The technique of scientific or expert thinking is, in large part, concerned with devices for enabling the thinker more securely to trace the obscure and remote connections between actions and their consequences, between causes and effects. But, whether simple or complex, the essential feature of reflective activity is that it is action performed in the light of consequences foreseen in imagination. Physical stimuli are not responded to immediately with physical action. They are responded to as symbols, signs, or portents; they are taken as symptoms of the results that would follow if they were acted upon. That is, they are, until decision is made, reacted to imaginatively. When an actual response is finally made, it is made on the basis of the results that have been more or less accurately and directly anticipated in imagination.

REFLECTION AS THE MODIFIER OF INSTINCT. Reflection is primarily a revealer of consequences. Instead of yielding to the first impulse that occurs to him, the thinking man considers where that impulse, if followed out, will lead. And since man is moved by more than one impulse at a time, reflection traces the consequences of each, and determines action on the basis of the relative satisfactions it can prophesy after careful inquiry into the situation. To reflect is primarily to query a stimulus, to find out what it means in terms of its consequences. The more alert, persistent, and careful this inquiry, the more will instinctive tendencies be checked and modified and adjusted to new situations.

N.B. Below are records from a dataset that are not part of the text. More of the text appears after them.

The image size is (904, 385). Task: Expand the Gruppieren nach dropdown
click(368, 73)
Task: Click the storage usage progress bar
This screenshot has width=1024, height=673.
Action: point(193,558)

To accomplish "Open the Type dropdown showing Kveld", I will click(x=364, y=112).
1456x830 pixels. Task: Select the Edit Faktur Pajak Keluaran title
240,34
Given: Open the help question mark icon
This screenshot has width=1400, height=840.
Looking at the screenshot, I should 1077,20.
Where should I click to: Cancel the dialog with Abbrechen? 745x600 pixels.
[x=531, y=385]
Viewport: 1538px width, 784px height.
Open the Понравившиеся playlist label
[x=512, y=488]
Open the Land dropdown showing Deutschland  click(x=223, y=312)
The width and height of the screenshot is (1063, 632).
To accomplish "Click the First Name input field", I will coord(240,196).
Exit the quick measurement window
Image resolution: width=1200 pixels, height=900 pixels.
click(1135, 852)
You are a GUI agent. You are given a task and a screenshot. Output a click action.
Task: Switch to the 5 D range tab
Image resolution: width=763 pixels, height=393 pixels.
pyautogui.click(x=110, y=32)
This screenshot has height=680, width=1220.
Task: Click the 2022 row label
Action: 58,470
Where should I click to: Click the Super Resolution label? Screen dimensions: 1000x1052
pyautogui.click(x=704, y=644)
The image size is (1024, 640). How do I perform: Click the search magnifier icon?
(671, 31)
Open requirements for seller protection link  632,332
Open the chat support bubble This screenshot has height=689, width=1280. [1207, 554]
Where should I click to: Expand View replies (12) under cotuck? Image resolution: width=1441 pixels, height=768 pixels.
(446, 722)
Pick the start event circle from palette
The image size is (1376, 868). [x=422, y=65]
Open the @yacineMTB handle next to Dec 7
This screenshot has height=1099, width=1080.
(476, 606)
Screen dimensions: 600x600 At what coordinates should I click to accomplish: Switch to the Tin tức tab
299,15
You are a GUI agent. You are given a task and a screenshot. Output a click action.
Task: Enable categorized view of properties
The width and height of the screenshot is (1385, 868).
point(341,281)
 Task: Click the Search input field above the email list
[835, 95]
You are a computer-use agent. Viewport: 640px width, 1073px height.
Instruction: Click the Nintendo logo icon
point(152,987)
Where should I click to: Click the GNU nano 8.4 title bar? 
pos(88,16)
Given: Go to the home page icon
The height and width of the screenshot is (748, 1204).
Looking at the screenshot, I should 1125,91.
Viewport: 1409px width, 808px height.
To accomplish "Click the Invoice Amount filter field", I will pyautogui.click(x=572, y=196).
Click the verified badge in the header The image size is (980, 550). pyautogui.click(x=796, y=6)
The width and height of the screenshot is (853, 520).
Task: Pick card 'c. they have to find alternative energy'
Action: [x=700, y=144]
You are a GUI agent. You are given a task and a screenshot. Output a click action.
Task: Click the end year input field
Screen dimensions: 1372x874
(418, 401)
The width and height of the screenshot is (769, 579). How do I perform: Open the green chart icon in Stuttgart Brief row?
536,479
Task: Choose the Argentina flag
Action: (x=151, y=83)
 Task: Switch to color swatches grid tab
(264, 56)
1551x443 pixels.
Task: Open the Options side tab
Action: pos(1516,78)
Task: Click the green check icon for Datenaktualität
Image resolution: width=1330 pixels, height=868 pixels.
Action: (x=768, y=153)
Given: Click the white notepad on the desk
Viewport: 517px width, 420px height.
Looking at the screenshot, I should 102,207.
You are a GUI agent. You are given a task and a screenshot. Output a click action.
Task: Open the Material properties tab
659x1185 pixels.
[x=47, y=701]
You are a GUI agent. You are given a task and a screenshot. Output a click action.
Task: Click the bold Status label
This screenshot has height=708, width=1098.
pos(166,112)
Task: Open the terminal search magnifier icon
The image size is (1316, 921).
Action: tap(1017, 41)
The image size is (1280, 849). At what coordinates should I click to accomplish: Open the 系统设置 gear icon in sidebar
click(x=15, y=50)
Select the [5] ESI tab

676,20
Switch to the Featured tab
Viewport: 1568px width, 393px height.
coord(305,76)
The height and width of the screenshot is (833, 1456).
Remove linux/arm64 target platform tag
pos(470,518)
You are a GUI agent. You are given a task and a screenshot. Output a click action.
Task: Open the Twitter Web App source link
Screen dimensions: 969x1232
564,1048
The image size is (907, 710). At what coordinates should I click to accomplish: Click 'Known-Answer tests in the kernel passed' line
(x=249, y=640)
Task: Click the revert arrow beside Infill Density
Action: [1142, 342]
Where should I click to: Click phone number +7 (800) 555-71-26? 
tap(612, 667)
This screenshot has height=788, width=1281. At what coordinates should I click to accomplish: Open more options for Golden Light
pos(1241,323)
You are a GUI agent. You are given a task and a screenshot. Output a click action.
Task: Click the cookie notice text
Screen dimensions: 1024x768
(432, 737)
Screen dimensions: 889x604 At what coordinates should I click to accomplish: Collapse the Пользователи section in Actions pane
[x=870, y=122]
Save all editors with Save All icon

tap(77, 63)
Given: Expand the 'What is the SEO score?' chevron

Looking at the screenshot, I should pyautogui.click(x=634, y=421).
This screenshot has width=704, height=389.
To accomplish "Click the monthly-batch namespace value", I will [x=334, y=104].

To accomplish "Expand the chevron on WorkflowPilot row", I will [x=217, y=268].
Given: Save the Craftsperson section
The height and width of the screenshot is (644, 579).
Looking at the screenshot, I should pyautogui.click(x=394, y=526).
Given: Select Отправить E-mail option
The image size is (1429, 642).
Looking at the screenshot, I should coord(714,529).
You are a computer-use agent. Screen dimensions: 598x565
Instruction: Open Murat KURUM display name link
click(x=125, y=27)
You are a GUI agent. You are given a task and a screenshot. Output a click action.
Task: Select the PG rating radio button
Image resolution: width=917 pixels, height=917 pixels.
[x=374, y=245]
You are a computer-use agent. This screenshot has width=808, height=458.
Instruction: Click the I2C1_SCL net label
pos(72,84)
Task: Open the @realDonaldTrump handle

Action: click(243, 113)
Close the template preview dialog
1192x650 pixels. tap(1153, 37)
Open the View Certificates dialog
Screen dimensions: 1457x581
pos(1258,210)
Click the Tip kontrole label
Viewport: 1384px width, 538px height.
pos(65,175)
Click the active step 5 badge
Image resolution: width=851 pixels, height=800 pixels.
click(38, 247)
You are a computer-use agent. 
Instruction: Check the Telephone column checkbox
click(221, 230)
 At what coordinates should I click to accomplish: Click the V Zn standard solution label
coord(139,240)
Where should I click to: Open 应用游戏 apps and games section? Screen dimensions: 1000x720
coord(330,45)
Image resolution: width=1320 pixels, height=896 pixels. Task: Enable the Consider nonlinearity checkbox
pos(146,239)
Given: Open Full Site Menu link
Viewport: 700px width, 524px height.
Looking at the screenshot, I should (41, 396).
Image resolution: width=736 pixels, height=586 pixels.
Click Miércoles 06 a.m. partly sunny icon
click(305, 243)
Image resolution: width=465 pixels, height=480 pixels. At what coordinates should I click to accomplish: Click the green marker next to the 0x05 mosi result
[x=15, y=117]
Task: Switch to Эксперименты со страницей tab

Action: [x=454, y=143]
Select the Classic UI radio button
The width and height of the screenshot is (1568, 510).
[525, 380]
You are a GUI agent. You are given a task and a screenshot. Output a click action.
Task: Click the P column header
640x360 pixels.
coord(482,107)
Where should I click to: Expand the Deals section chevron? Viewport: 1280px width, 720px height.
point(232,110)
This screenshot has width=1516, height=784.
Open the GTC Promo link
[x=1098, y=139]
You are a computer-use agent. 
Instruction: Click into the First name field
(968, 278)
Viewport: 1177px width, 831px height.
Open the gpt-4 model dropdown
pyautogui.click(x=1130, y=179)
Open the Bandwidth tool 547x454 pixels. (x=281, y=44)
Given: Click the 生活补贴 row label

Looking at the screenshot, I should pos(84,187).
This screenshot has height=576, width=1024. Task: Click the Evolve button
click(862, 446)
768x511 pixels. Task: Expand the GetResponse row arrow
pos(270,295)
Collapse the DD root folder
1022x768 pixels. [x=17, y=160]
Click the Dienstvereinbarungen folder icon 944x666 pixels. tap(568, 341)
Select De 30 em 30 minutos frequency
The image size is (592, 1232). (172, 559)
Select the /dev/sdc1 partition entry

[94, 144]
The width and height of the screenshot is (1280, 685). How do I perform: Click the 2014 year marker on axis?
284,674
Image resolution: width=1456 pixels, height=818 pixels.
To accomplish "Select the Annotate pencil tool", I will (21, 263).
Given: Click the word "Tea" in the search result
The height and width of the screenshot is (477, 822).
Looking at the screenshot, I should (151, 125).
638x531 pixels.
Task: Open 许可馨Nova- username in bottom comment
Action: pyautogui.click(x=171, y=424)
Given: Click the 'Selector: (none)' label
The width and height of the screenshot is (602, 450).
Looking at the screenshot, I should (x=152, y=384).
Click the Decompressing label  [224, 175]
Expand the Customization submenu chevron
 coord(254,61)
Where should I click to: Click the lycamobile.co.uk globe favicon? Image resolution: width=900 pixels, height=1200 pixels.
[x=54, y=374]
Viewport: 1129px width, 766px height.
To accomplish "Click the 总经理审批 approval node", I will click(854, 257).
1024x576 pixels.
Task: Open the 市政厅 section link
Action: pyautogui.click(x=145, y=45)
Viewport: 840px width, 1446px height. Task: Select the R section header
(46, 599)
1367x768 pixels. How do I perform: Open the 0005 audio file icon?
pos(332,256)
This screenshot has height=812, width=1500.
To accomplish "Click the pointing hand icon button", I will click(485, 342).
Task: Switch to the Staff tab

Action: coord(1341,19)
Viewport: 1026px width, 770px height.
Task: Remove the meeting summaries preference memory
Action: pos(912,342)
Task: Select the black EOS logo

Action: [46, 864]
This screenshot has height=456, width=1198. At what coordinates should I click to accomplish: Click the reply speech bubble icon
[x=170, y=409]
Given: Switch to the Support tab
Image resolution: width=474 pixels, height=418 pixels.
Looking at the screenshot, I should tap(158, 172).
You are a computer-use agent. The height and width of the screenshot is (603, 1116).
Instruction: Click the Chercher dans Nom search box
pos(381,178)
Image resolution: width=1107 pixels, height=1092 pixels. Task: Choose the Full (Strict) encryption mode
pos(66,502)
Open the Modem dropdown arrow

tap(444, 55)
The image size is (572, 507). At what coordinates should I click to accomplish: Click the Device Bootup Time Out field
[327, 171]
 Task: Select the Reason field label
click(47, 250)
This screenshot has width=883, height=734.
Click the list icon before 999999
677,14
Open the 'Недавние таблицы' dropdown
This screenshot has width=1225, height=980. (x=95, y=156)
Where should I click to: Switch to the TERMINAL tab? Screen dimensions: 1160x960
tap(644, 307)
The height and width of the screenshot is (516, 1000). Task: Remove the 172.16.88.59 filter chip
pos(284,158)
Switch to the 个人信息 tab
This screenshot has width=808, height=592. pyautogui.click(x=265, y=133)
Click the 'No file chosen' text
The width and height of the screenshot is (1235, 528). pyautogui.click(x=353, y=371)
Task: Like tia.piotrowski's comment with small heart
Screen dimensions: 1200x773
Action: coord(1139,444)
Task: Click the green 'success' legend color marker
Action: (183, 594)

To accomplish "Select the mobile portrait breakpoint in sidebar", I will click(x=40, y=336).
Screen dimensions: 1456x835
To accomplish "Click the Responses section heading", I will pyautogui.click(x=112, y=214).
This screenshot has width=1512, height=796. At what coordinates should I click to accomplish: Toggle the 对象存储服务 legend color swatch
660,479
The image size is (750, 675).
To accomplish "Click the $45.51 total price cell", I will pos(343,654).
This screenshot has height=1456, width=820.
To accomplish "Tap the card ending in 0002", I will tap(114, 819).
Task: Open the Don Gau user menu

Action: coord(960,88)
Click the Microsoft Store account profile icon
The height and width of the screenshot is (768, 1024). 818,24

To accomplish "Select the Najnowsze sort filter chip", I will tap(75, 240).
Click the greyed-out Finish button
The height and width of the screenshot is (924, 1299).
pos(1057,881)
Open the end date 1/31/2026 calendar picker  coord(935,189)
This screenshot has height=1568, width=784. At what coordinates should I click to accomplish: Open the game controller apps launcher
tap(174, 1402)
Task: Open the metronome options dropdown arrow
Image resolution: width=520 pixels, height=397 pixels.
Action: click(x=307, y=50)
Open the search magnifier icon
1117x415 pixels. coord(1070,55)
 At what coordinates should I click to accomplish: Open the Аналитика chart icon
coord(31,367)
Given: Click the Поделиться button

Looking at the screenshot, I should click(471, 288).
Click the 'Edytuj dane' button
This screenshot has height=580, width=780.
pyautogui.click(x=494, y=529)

In the discussion of the acquisition of habits, it was pointed out that useful habits may be acquired most rapidly by an analysis of them into their significant features. The speed with which random instinctive actions are modified into a series of useful habitual ones depends intimately upon how clear and detailed is the individual's appreciation of the results to be achieved by one action rather than another. A large part of learning even among humans is doubtless trial and error, random hit-or-miss attempts, until after successive repetitions, a successful response is made and retained. But human learning and habit-formation are so much more various and fruitful than those of animals precisely because human beings can check and modify instinctive responses in the light of consequences which they can foresee. These foreseen consequences are, of course, derived from previous experience; that is, they are "remembered." But reflection short-circuits the process. The more deliberate and reflective the process of learning, the more the individual notes the connections between the things he does and the results he gets, the fewer repetitions will he need in order effectively to modify his instinctive behavior into useful habits. He will anticipate results; he will experience them in imagination. He will not need to make every wrong move in paddling a canoe until he finally hits upon the right one. He will not need to alienate all his clients before learning to deal with them successfully. In any given set of circumstances he will form the effective habits rapidly. He will calculate, "figure out," find out in advance. To keep one's temper under provocation, to refrain from eating delicious and indigestible foods, to keep at work when one would like to play, and sometimes to play when one is engrossed in work, are familiar instances of how our first impulses become checked, restrained, or modified in the light of the results we have discovered to be associated with them.

REFLECTIVE BEHAVIOR MODIFIES HABIT. The same conscious breaking-up of a new type of action into its significant features, the same connection of a given action with a given result which makes the intelligent learner so much more quickly acquire effective new habits than the one who is mechanically drilled, leads also to a continuous criticism of habits, and their discontinuance when they are no longer adequate. Reflection, if it is itself a habit, is the most valuable one of all. It is an important counterpoise to the hardening and fossilization which repeated habitual actions bring about in the nervous system.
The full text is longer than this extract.